• Instructions for the task: Among the entries below, please repeat exactly and only the lines from the line containing "Screen dimensions: 1167x591" to the line containing "800x600 pixels.", both lines included.

• Stored records:
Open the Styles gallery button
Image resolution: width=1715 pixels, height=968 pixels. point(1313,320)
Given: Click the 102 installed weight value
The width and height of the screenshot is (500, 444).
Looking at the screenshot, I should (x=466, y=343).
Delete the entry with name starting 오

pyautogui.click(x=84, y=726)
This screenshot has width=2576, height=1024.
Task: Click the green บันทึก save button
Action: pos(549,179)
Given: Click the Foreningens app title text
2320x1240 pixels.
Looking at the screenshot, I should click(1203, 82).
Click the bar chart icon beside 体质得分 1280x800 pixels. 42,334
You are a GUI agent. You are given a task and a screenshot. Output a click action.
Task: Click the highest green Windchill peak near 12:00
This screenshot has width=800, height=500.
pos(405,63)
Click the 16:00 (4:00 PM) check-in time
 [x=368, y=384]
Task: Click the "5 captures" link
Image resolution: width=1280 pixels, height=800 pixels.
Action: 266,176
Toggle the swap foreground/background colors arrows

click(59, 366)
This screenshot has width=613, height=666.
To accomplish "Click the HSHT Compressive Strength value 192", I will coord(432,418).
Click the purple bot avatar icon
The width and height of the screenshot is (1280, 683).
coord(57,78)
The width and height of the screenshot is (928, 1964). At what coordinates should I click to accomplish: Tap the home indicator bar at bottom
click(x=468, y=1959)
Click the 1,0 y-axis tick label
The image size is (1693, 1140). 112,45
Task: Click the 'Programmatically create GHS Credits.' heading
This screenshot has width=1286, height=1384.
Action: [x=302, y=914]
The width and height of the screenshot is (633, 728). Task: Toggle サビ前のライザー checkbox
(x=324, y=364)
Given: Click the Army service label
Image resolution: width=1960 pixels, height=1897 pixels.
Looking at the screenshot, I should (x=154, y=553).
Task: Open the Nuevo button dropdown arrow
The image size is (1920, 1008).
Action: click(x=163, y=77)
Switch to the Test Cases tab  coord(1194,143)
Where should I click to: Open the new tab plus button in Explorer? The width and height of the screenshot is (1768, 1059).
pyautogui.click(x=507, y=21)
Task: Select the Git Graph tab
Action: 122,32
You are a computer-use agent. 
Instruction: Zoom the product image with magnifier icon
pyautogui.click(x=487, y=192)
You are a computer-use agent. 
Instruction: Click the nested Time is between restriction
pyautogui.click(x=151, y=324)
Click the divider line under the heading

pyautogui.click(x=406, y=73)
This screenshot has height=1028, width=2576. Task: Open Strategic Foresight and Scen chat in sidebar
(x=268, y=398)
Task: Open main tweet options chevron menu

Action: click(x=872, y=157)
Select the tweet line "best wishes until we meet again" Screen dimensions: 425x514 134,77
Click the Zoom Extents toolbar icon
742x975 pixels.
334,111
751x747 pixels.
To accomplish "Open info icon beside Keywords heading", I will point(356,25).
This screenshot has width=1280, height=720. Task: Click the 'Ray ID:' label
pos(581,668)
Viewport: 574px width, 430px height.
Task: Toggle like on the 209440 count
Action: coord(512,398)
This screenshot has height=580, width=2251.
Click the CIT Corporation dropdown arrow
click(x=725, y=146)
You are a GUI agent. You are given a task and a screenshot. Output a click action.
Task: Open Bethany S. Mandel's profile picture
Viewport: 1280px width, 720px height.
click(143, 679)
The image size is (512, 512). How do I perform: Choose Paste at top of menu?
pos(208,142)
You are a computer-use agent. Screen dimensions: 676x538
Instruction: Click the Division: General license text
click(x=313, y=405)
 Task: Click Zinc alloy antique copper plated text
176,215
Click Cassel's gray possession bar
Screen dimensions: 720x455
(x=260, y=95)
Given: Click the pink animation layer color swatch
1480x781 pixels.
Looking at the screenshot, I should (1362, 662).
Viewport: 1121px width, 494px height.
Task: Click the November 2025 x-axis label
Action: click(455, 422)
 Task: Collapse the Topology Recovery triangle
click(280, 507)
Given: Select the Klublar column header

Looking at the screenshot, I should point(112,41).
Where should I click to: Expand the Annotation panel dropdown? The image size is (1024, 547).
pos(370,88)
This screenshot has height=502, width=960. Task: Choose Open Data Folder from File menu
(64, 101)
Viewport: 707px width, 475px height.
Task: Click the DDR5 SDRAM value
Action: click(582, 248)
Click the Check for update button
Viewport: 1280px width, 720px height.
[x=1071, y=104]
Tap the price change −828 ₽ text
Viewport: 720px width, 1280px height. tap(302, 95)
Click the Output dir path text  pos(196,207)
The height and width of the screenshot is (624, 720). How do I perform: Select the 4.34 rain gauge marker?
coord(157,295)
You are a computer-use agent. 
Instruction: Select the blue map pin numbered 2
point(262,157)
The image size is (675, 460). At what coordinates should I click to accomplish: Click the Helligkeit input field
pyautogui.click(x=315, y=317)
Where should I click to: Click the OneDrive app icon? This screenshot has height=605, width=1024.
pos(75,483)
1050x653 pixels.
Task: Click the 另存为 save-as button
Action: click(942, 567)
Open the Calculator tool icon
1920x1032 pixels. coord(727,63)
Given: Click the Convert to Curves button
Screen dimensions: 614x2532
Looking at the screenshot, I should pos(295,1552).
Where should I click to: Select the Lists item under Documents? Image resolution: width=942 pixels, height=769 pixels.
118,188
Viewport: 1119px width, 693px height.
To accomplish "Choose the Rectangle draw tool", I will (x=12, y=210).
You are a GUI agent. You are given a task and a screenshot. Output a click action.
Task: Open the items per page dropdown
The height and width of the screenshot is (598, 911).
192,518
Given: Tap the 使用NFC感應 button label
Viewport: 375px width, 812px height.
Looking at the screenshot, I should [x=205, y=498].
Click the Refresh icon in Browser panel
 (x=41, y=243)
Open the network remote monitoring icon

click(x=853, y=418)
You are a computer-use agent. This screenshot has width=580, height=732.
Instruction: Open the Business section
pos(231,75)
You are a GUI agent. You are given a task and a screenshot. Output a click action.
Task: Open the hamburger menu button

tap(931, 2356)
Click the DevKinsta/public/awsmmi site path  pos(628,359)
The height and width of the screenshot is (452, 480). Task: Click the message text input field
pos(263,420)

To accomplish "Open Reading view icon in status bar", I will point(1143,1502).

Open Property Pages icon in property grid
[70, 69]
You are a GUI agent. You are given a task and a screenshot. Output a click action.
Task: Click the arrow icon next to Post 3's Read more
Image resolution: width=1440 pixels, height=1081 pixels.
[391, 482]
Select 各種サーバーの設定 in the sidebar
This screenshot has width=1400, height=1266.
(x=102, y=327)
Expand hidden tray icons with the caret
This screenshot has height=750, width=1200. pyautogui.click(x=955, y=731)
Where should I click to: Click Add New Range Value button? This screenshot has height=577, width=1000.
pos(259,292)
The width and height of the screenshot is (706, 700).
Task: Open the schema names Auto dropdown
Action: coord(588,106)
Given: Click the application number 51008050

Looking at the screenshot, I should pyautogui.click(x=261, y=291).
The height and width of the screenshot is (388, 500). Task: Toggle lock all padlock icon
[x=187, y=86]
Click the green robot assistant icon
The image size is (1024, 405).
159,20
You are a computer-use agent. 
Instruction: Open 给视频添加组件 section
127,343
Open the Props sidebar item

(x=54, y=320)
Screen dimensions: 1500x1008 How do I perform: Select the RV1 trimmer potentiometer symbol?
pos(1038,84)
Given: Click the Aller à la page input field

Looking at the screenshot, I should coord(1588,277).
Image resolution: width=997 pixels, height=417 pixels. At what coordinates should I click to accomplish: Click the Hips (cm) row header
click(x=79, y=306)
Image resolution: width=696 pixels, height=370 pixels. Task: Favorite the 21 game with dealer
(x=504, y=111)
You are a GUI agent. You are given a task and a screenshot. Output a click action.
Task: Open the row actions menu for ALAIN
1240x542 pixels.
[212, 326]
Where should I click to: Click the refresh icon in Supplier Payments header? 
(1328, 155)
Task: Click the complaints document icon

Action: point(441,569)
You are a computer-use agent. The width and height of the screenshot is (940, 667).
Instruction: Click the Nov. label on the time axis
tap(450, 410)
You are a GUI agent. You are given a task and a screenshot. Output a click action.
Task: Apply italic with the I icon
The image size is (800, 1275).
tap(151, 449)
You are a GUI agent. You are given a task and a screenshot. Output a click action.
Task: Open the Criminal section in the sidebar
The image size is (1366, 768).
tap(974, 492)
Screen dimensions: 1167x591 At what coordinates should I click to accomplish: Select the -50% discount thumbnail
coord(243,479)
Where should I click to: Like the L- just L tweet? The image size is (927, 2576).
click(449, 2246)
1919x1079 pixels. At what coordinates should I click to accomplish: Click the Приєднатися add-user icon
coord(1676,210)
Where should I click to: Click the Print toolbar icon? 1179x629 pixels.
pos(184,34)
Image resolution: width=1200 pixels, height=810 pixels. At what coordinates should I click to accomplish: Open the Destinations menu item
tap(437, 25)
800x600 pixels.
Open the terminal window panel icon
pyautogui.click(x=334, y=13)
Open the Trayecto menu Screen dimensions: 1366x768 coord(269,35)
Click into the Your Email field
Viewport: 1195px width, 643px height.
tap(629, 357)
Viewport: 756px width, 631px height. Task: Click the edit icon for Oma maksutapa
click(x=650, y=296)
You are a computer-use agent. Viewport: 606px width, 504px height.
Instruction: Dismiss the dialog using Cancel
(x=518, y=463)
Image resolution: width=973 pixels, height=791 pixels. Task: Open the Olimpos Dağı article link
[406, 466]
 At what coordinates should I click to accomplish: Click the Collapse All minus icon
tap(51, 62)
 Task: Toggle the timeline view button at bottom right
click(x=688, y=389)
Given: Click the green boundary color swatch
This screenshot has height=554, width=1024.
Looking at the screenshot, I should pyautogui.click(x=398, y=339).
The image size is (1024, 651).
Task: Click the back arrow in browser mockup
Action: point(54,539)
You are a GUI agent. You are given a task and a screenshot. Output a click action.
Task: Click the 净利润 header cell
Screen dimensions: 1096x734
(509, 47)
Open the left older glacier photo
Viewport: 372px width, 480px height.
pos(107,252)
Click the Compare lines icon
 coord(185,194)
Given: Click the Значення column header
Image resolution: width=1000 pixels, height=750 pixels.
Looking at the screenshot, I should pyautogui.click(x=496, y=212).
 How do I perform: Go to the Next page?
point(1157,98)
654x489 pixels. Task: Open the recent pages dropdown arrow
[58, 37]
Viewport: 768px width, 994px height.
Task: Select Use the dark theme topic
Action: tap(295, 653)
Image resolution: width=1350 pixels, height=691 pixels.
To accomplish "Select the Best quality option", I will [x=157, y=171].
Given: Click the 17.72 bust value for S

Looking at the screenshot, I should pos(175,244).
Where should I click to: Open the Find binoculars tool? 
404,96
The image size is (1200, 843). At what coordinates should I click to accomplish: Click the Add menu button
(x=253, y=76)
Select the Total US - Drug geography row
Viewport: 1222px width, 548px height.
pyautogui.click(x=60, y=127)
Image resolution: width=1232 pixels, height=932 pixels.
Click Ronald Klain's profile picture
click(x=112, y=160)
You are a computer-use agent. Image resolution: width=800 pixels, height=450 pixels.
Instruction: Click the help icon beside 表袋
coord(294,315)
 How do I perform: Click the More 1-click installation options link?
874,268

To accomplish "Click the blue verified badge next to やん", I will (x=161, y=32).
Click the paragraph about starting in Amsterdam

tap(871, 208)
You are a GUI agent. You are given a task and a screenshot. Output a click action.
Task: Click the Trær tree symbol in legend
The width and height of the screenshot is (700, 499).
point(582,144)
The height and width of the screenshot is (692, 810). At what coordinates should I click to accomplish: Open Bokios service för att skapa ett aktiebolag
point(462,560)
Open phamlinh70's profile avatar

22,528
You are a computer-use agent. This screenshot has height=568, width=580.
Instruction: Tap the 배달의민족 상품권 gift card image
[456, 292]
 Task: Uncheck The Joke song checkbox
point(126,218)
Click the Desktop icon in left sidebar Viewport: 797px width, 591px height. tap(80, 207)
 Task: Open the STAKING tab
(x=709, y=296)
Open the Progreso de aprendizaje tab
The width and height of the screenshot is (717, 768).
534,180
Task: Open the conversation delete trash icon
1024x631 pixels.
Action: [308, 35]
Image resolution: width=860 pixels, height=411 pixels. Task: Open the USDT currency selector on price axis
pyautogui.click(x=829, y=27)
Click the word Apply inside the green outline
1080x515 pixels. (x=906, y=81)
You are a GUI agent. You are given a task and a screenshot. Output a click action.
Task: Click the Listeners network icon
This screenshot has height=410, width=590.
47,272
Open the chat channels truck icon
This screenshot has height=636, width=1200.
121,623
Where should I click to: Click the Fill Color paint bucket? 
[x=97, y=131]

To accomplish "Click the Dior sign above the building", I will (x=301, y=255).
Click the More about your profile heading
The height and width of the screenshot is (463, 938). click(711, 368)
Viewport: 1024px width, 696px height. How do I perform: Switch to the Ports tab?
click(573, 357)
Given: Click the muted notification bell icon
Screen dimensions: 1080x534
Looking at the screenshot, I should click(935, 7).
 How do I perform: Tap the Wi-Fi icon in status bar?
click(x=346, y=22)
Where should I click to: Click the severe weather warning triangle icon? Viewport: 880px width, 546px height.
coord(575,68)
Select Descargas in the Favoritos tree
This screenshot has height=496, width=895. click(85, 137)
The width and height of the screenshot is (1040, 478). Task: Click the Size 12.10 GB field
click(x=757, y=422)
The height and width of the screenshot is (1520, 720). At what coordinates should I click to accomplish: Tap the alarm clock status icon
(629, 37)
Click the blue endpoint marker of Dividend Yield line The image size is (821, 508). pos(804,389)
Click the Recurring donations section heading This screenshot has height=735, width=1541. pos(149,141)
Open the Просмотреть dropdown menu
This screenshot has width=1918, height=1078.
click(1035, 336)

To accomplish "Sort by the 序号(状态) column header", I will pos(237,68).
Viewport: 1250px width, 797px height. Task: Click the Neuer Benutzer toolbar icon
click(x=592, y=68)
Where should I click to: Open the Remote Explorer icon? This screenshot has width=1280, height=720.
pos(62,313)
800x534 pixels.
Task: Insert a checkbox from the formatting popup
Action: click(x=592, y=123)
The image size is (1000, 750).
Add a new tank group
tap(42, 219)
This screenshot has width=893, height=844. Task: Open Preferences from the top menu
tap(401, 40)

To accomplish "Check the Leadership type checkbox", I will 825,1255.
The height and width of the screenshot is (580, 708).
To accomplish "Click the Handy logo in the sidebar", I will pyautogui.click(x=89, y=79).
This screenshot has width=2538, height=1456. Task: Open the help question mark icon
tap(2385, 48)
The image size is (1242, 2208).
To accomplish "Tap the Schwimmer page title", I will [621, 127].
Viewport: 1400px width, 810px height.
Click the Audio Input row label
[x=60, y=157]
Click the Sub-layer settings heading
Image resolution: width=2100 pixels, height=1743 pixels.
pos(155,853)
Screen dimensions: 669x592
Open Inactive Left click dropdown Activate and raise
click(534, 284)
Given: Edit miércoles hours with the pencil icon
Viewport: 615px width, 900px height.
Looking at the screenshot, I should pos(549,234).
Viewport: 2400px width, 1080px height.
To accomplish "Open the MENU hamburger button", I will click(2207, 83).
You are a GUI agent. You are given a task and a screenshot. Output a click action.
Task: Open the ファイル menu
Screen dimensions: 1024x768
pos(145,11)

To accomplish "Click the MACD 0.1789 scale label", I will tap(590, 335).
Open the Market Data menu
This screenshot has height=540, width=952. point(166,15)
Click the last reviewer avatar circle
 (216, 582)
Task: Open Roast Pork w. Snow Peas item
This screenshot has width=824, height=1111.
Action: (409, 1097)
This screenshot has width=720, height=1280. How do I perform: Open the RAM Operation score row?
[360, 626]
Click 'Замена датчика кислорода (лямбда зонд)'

• Written reply:
Screen dimensions: 1167x591 At what coordinates should I click to accomplish: Select the -50% discount thumbnail
coord(243,479)
Where should I click to: Like the L- just L tweet? The image size is (927, 2576).
click(449, 2246)
1919x1079 pixels. At what coordinates should I click to accomplish: Click the Приєднатися add-user icon
coord(1676,210)
Where should I click to: Click the Print toolbar icon? 1179x629 pixels.
pos(184,34)
Image resolution: width=1200 pixels, height=810 pixels. At what coordinates should I click to accomplish: Open the Destinations menu item
tap(437, 25)
800x600 pixels.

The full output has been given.